-- WHAT THE TASK REQUIRES --
Filter the data below for the string "will" and copy each matching line.

-- Stored data --
- - -

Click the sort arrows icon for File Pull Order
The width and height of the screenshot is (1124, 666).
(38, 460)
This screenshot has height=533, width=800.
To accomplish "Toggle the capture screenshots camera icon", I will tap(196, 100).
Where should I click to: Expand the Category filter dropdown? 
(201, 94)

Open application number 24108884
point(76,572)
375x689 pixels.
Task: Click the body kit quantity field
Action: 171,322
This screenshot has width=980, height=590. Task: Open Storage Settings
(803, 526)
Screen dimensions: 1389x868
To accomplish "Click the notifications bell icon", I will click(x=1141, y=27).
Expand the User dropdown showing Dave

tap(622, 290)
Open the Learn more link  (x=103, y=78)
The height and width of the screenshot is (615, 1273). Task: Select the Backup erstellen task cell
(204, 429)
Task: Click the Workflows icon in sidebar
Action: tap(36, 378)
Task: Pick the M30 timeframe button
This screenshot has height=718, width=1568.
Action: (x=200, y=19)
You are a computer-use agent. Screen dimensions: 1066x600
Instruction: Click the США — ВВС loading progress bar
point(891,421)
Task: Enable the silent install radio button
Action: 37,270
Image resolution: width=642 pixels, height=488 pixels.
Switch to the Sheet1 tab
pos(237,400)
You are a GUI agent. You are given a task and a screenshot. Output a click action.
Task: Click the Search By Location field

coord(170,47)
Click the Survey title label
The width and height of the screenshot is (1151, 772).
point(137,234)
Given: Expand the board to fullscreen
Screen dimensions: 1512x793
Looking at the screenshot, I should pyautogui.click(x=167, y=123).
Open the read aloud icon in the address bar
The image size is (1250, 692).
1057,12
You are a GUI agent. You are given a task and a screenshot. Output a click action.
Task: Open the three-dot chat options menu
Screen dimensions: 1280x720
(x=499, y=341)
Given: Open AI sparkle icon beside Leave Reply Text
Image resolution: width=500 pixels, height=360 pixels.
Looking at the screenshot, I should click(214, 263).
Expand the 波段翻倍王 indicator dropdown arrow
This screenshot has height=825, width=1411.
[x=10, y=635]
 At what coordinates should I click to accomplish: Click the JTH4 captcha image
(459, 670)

- - -

-- RESPONSE --
To accomplish "Toggle the capture screenshots camera icon", I will tap(196, 100).
To accomplish "Click the notifications bell icon", I will click(x=1141, y=27).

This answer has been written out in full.